I know when I go up to my room next I shall find fresh flowers put upon
my table: but the grievous old dear will be carrying a sore heart that I
cannot comfort by any words. I cannot convince her that I am not hiding
in myself any wounds such as she feels on my behalf.
I write this, dearest, as an indirect answer to yours,--which is but
Nan-nan's woe writ large. If I could persuade your two dear and very
different heads how very slightly wounded I am by a thing which a little
waiting will bring right, I could give it even less thought than I do.
Are you keeping the truce in spirit when you disturb yourself like this?
Trust me, Beloved, always to be candid: I will complain to you when I
feel in need of comfort.

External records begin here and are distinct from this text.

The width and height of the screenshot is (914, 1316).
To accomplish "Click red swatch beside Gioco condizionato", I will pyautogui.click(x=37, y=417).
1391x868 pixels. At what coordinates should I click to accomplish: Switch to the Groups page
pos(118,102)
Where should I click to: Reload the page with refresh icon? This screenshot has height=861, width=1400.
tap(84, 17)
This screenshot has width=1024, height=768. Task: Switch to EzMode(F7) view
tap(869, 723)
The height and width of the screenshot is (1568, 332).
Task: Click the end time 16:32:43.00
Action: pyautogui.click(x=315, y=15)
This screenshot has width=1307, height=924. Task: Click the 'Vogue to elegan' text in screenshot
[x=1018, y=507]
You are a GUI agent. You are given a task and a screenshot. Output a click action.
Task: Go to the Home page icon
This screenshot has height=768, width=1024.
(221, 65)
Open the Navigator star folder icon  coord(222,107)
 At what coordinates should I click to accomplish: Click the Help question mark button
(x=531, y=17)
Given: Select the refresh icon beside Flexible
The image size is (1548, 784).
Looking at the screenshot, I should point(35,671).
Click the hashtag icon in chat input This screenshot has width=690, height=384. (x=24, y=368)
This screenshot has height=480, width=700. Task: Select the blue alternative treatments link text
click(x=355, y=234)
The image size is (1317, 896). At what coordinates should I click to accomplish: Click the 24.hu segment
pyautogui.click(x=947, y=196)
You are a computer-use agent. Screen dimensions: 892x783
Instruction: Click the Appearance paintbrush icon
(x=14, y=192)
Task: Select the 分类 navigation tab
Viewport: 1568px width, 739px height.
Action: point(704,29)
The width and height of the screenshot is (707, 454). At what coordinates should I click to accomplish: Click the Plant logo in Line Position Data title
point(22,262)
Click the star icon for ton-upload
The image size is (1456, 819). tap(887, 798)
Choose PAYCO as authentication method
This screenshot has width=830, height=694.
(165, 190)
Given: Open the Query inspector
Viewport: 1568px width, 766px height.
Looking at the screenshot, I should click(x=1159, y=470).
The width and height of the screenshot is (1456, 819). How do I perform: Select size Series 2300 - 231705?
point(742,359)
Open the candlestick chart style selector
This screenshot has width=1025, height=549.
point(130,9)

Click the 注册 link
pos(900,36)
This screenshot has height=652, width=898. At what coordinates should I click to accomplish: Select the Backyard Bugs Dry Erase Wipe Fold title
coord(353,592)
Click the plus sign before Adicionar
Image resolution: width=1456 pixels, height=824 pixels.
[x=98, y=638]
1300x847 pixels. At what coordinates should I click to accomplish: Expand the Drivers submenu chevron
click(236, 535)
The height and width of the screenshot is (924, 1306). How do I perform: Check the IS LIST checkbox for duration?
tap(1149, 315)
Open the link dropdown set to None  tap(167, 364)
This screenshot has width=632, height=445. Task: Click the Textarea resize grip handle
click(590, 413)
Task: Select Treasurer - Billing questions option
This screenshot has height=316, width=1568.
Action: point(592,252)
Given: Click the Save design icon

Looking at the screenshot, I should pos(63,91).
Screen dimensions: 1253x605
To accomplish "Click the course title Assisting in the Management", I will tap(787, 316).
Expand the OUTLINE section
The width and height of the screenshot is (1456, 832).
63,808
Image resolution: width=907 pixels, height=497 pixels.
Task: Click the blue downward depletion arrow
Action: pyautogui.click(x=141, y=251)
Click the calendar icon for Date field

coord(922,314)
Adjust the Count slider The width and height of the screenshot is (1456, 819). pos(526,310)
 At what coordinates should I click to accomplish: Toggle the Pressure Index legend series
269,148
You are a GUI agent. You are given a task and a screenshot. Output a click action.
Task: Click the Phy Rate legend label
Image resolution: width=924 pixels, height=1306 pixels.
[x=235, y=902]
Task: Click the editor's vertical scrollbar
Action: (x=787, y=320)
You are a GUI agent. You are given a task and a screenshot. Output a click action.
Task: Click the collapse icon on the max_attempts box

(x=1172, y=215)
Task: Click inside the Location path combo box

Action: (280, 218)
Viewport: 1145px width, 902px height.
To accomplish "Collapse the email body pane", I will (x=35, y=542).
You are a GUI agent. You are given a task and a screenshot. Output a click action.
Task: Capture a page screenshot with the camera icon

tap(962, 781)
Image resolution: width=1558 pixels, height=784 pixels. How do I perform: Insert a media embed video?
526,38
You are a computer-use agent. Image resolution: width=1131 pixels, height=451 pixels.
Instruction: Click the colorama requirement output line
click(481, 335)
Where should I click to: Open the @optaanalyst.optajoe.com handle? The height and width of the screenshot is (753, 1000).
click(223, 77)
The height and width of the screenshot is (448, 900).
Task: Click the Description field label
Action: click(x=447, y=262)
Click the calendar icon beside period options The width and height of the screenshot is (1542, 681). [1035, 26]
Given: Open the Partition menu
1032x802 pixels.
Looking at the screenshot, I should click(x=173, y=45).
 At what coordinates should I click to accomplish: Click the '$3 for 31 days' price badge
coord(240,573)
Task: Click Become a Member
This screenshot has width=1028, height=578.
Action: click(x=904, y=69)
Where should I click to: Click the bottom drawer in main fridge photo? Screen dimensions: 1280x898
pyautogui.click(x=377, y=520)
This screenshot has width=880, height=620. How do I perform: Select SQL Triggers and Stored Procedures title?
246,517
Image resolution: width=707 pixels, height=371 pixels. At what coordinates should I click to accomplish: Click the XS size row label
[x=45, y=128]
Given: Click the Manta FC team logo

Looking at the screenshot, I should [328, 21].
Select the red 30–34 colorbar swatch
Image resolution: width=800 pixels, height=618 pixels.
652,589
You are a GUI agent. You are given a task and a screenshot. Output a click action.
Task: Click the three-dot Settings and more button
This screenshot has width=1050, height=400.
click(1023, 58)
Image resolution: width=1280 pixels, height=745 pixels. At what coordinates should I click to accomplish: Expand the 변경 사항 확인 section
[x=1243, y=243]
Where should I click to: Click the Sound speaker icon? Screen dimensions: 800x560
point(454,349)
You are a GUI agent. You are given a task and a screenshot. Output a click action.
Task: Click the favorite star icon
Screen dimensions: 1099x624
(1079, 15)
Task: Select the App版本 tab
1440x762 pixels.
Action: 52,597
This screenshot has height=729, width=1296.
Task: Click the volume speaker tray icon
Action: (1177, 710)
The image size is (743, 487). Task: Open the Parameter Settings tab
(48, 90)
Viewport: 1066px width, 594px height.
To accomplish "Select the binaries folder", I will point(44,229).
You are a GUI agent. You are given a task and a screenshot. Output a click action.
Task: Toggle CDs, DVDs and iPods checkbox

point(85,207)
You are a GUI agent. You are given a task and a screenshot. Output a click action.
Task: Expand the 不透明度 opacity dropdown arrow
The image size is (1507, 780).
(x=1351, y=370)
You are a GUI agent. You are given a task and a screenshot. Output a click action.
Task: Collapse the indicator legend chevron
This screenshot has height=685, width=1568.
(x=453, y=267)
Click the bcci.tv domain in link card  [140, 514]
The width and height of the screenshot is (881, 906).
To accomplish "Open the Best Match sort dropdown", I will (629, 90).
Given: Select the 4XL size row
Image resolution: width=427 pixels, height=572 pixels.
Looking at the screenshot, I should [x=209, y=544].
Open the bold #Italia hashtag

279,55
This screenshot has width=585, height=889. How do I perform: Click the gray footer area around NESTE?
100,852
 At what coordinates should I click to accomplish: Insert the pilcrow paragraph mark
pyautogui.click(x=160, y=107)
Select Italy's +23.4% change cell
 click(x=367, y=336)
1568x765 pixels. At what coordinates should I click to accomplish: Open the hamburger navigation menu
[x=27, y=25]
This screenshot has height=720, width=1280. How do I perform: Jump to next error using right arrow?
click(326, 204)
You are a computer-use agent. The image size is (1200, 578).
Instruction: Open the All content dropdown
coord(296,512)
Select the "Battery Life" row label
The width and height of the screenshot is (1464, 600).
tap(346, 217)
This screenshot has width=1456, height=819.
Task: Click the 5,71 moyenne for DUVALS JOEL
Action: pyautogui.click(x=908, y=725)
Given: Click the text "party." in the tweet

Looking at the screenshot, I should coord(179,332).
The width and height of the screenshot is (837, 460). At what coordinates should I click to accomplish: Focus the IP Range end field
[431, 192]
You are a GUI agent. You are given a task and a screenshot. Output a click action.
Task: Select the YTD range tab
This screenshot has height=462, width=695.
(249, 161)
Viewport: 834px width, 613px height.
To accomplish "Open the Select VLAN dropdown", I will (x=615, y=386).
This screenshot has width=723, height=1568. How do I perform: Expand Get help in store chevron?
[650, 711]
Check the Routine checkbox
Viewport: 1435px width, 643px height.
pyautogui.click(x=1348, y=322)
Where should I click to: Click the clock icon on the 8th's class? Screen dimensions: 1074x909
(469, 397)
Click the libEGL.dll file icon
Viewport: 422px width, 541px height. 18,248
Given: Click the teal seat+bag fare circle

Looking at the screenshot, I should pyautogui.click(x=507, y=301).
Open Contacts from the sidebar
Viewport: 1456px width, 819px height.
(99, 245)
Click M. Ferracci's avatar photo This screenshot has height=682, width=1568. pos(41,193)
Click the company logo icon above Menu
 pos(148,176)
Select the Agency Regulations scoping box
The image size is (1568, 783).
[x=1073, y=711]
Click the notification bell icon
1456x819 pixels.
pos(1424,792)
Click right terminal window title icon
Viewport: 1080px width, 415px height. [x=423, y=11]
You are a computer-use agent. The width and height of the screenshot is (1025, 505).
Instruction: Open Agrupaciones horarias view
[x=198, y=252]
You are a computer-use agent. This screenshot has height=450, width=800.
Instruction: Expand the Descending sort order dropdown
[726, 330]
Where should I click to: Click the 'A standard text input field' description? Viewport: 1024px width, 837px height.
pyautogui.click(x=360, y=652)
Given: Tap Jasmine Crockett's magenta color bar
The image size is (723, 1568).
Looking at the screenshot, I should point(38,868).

Be comforted yourself, meanwhile, and don't
shape ghosts of grief which never do a goose-step over me! Ah well,
well, if there is a way to love you better than I do now, only show it
me! Meantime, think of me as your most contented and happy-go-loving.


LETTER XLVII.

Dearest: I am haunted by a line of quotation, and cannot think where it
comes from:
"Now sets the year in roaring gray."
Can you help me to what follows? If it is a true poem it ought now to be
able to sing itself to me at large from an outer world which at this
moment is all gray and roaring. To-day the year is bowing itself out
tempestuously, as if angry at having to go.